Monday Photography Tip: Rule of Thirds

Better late than never on the post today (tonight)!  I apologize for my tardiness in getting this posted!

Tonight’s photography tip deals with composition.   Composition is how and where you place the subject you are photographing.  The composition can make or break a picture.

Look at this picture of a Senior I photographed last year, named Marc.  (Marc was a fantastic subject to photograph.  He was very relaxed and very photogenic.)While it wasn’t a favorite photograph of his or mine, I picked the photo below to illustrate today’s tip.

As you can see, Marc is almost smack-dab in the middle of the picture.  His expression is fine (although, you can tell the sun was still a little harsh when we first started shooting that day) and, in fact, the picture is okay.  But it’s not much more than okay…it’s sort of blah.  Nothing to write home about.

So, how do you improve a shot like that?  Well, you use the Rule of Thirds, that’s how!   Heard of it?

Basically, you divide a picture into thirds.  (You can see very vague lines running through the picture of Marc, above.)

When looking through your viewfinder on your camera, divide your subject by thirds, mentally.  Placing your subject in the very middle of the picture is fine, but sort of boring (unless you are completely filling your frame with the subject, but that’s another tip for another day). 

Recomposing–or, moving the subject and/or camera–ever so slightly makes a world of difference. 

Here’s the same picture, but cropped.  I cropped off some of the photo on the right.  It created a completely different photo, by “moving” Marc from dead center, to the right third of the picture.  I do believe the crop improves the shot considerably.

(The crop also brought Marc in a little closer, which happens to be a good thing.  But, the point is to show how much more appealing a photo looks when you follow the Rule of Thirds.)  I like to apply the Rule of Thirds when actually taking the picture, but sometimes, like in the case shown above, the changes need to be made in post-production.

I’ve used the Rule of Thirds in a number photos I’ve posted on this blog in the past:

Remember those?  You can see the main objects, the blades on these cotton strippers, are resting in the bottom third of the picture. 
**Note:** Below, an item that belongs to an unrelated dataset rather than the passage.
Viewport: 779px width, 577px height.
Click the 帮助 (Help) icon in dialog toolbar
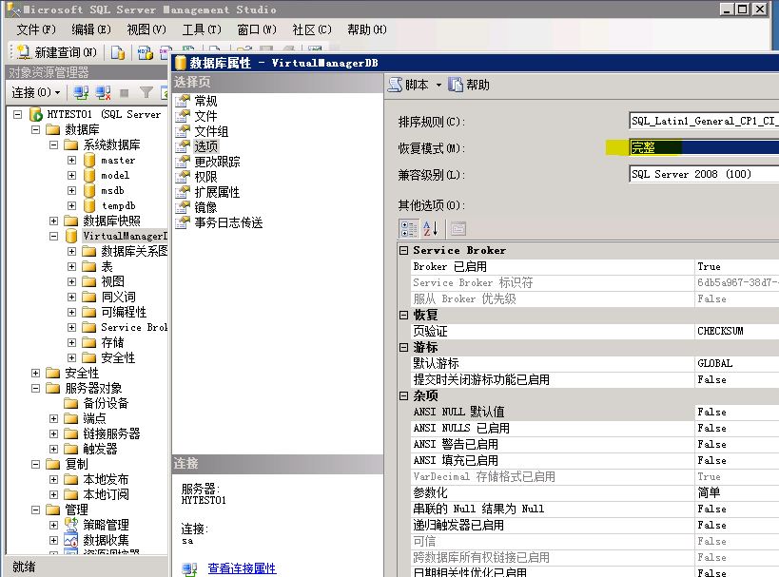click(457, 85)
Or, below.  Remember when I posted this shot of our local high school’s head coach? 

I focused on his head/headset, but composed the shot so I could get the football players in the background.  They are out of focus, on purpose.  But, consider the picture had I taken the photo of  just the back of his head without the football players in the background.  Borrrinnnng.  All you would have seen was the back of a slightly bald head (sorry Coach!) with a headset on it.  (Place your hand over the right third of the picture to see what I mean. )

By positioning him to the left third of the frame and allowing the camera to capture the players in the background it tells a completely different story.  It’s more interesting, if you ask me.

Or, this:

(You don’t see bluebonnets and snow very often, do you?  I took that picture on a very bizarre weather day in Spring 2007….)  The bluebonnet picture has a little more interest because of the composition.  It would have been fine to have a shot of just the single bluebonnet, straight on, but the shot above creates a little more visual interest.

Notice below that the flowers are nearly in the center, but not quite.  They fill more of the left two-thirds of the picture. 

You get the idea.

BUT, please remember this:  you can break this rule at any time.  Honestly.  Its just a great guideline or suggestion to keep in mind as you take pictures. 

So, get out there and practice using the Rule of Thirds when composing your shots.  Get used to using the rule; train your brain and eye to see it.  Then, once you’ve gotten used to it, break the rule and try something completely different!

Happy shooting!

E.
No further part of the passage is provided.